Karen P. Hughes, one of the few remaining members of President Bush’s circle of longtime Texas advisers, said today that she will return to private life, stepping down as the head of public diplomacy at the State Department sometime in December.

Update: Some plaudits from the right. David Frum:

My column for this weekend’s National Post will try to explain why Karen Hughes so signally failed as US Undersecretary of State for Public Diplomacy. Hint: It’s not because she is a shallow and ill-informed person with scant experience of the world outside America’s borders but dangerously unlimited confidence in her own abilities. Although of course that didn’t help.

Michelle Malkin:

Given her abject dhimmi tendencies, this is a good thing.

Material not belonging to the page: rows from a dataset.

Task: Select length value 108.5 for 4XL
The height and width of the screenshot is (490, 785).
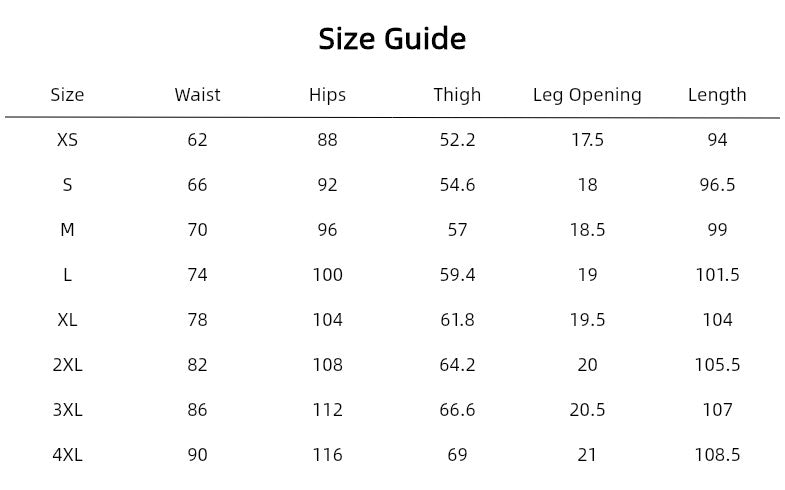Action: (x=717, y=455)
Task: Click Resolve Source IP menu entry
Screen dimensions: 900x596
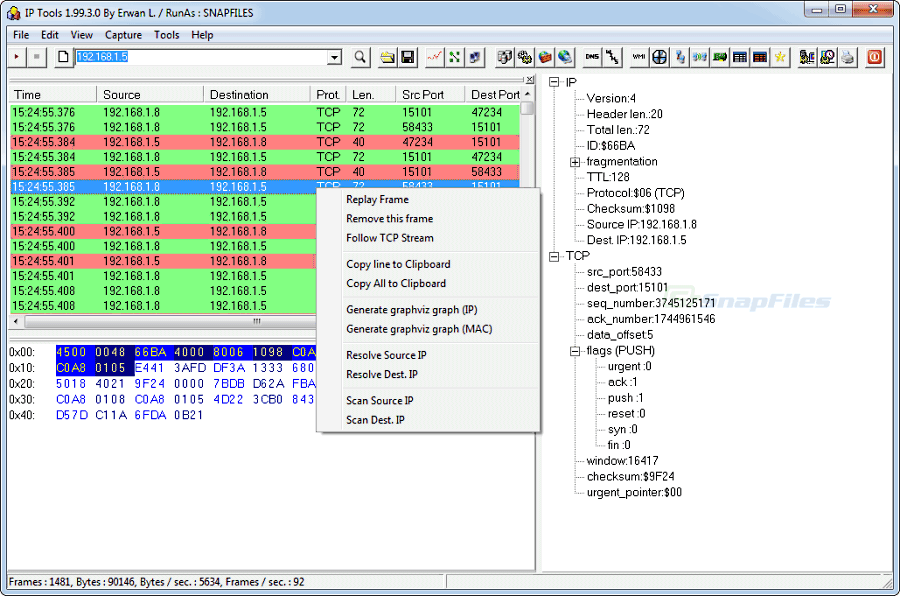Action: tap(386, 355)
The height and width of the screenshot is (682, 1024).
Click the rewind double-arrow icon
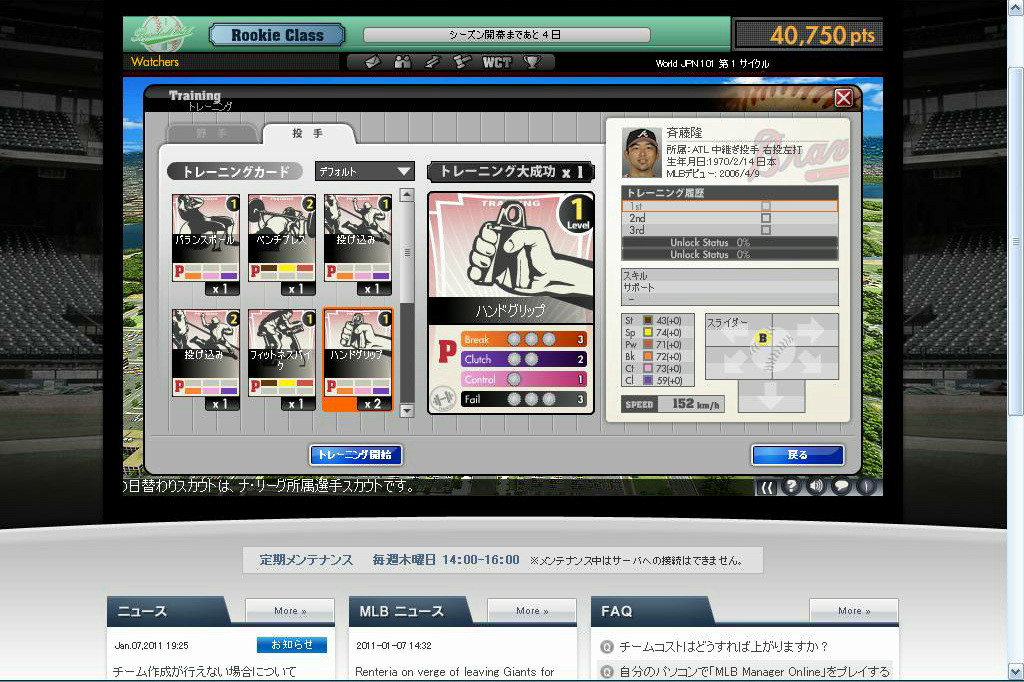(x=767, y=486)
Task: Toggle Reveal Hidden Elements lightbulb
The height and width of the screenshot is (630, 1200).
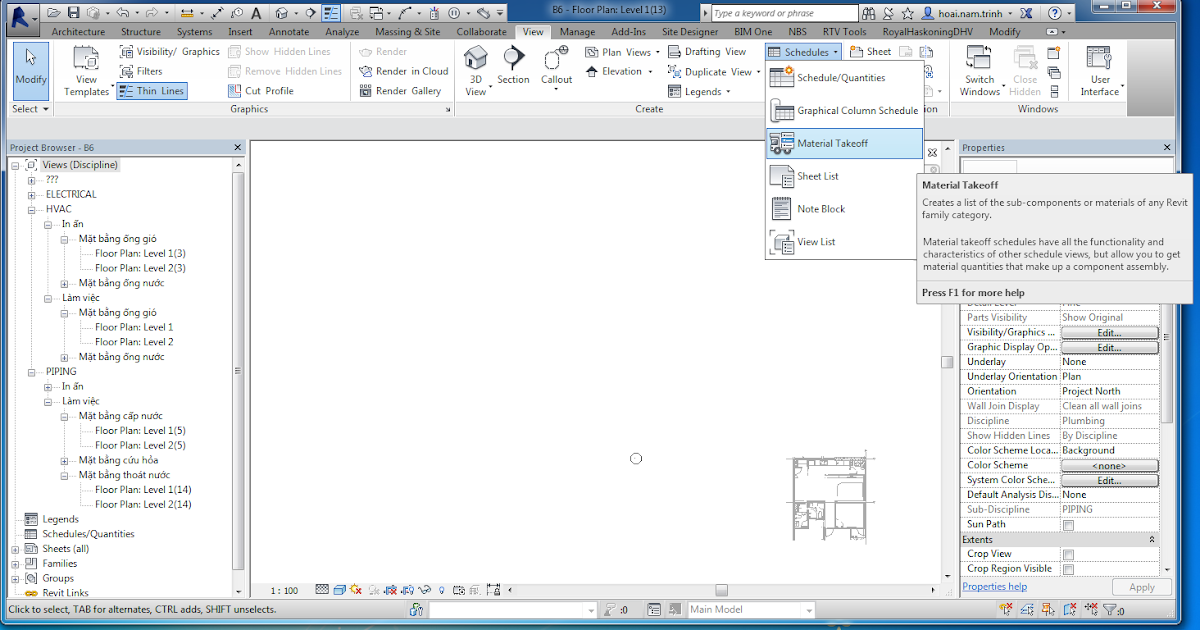Action: (442, 589)
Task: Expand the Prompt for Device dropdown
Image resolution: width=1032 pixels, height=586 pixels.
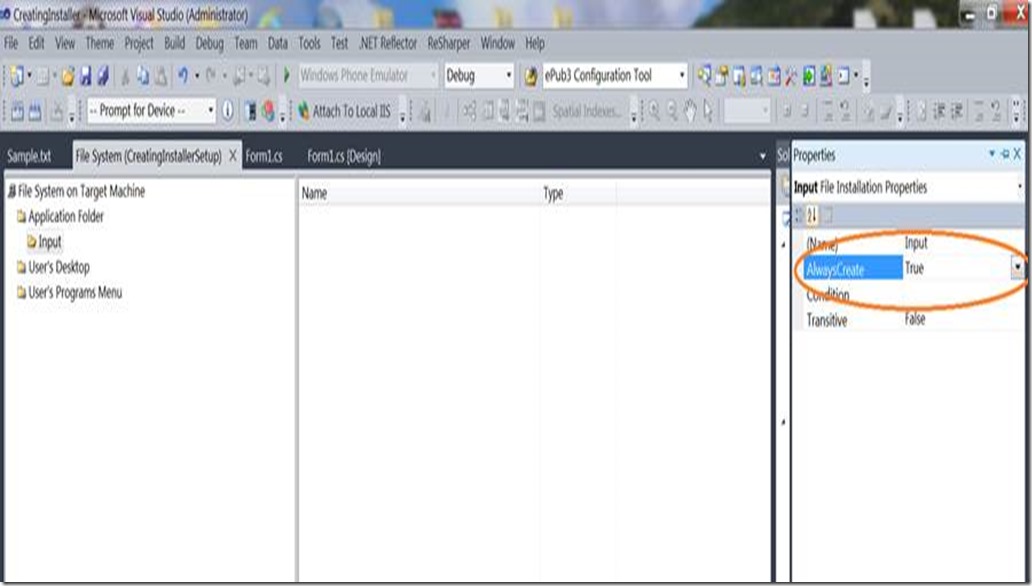Action: click(x=210, y=111)
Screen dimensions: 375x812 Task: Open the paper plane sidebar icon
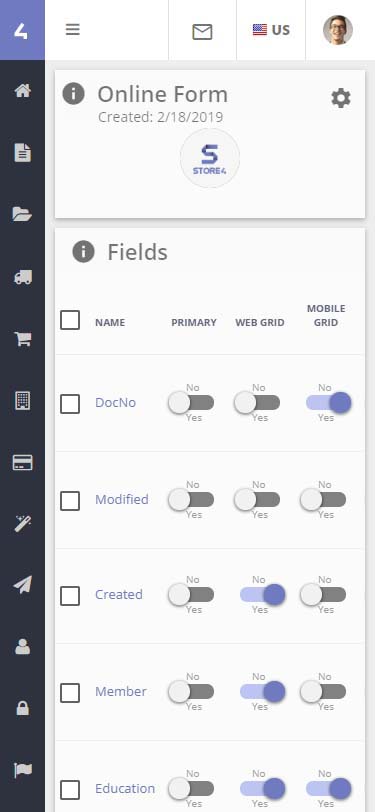tap(22, 585)
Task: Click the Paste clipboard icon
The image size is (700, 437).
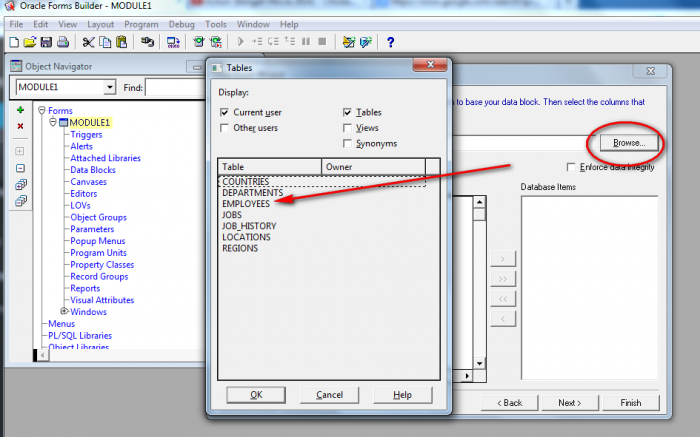Action: point(121,42)
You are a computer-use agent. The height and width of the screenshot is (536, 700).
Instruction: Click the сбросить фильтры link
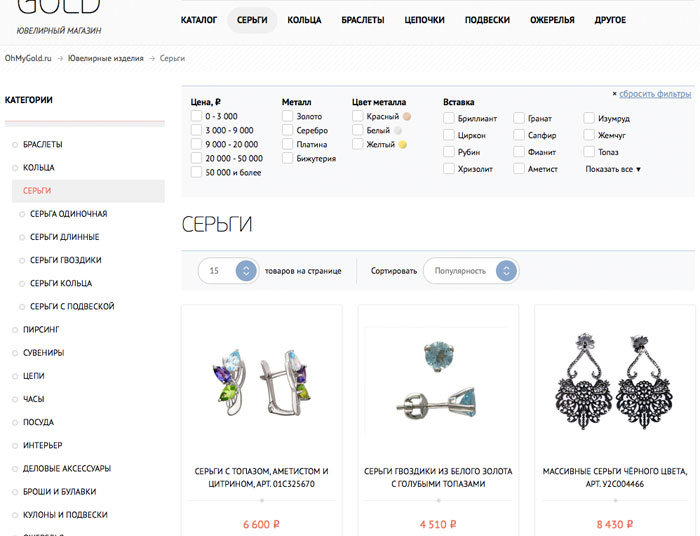coord(655,94)
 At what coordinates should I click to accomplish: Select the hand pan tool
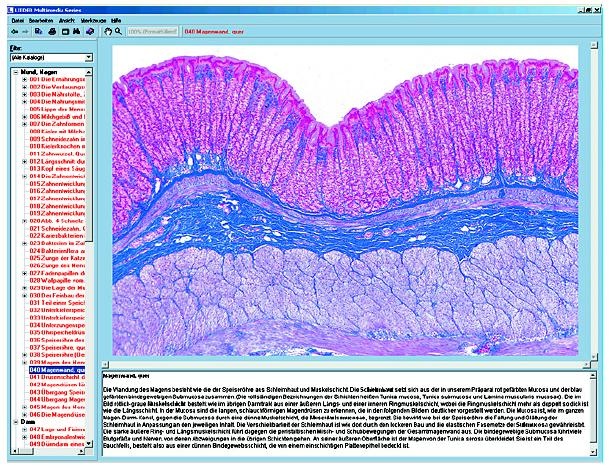106,32
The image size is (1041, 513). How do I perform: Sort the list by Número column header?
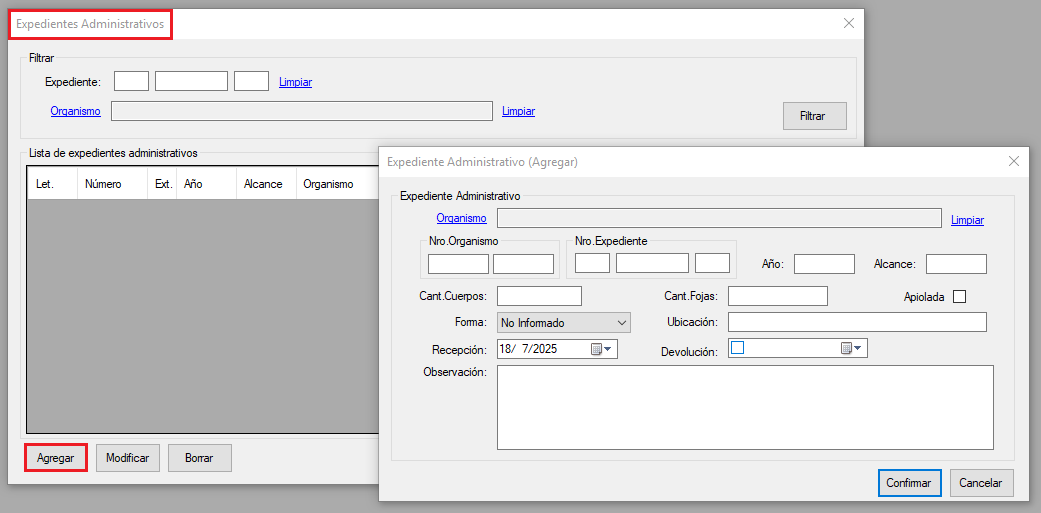pos(104,184)
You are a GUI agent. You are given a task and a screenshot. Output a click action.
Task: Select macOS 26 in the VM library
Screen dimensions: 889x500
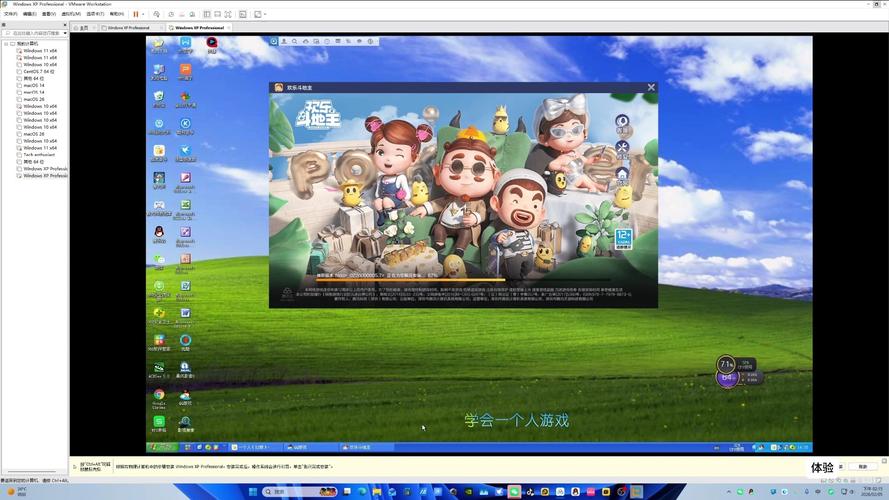coord(33,100)
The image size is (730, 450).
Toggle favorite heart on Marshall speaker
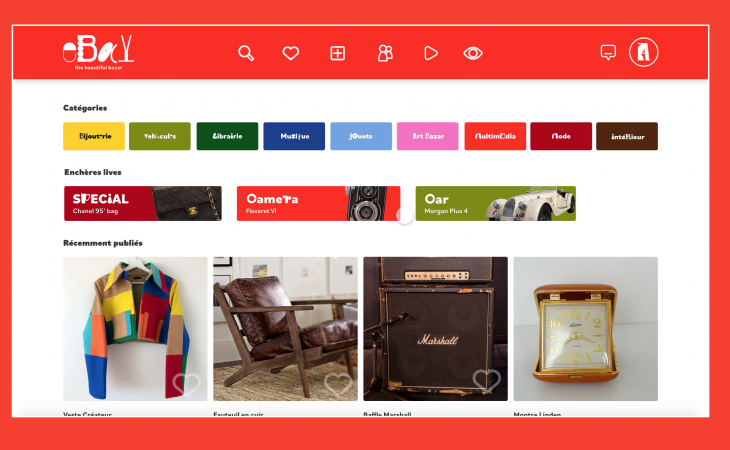click(x=487, y=380)
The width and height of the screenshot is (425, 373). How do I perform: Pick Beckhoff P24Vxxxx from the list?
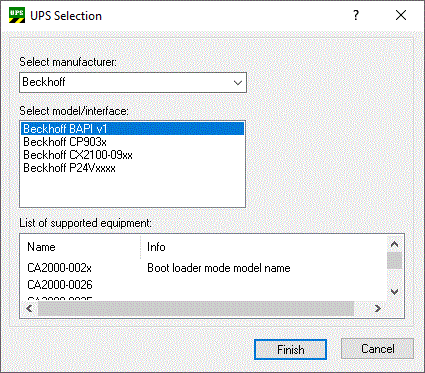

From the left. Crooks and Liars:

For those keeping score, that means 8 out of the 9 Texan Bushie loyalists has packed their bags and gone home.

Scott MacLeod:

Spin, I guess, doesn’t work as well in the Middle East as it does in Washington.

Author

  • David Steven is a senior fellow at the UN Foundation and at New York University, where he founded the Global Partnership to End Violence against Children and the Pathfinders for Peaceful, Just and Inclusive Societies, a multi-stakeholder partnership to deliver the SDG targets for preventing all forms of violence, strengthening governance, and promoting justice and inclusion. He was lead author for the ministerial Task Force on Justice for All and senior external adviser for the UN-World Bank flagship study on prevention, Pathways for Peace. He is a former senior fellow at the Brookings Institution and co-author of The Risk Pivot: Great Powers, International Security, and the Energy Revolution (Brookings Institution Press, 2014). In 2001, he helped develop and launch the UK’s network of climate diplomats. David lives in and works from Pisa, Italy.